Experimental design for measuring rectal compliance and sensation using ascending method of limits and random-order phasic distensions, respectively. Anxiety/depression sensory ratings were recorded on each day of testing. VAS, visual analog scales; BOP, baseline operating pressure.

Fig. 2.

Association of GNβ3 genotype with gastric volumes. After adjusting for age, body mass index (BMI), hospital anxiety and depression scale score, somatization, and group [irritable bowel syndrome (IBS) vs. health], fasting gastric volume is significantly associated (P = 0.03), and delta gastric volume borderline is significantly associated (P = 0.095).
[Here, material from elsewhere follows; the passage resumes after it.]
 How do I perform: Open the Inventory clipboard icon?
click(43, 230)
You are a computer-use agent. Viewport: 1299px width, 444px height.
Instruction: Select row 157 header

PP, postprandial.

Fig. 3.

Rectal compliance in health and IBS on the basis of SLC6A4 gene. The LS/SS genotype is associated with higher compliance (lower Pr1/2, P = 0.051). Data show least square means adjusted for age, BMI, somatization, and group (health vs. IBS).

Fig. 4.

Association of SLC6A4 genotype with pain sensation ratings at the different levels of distension (P = 0.052 for overall test across all 4 distension levels); note that the LL genotype is associated with lower pain sensation ratings especially with 12 and 24 mmHg (above BOP) distensions.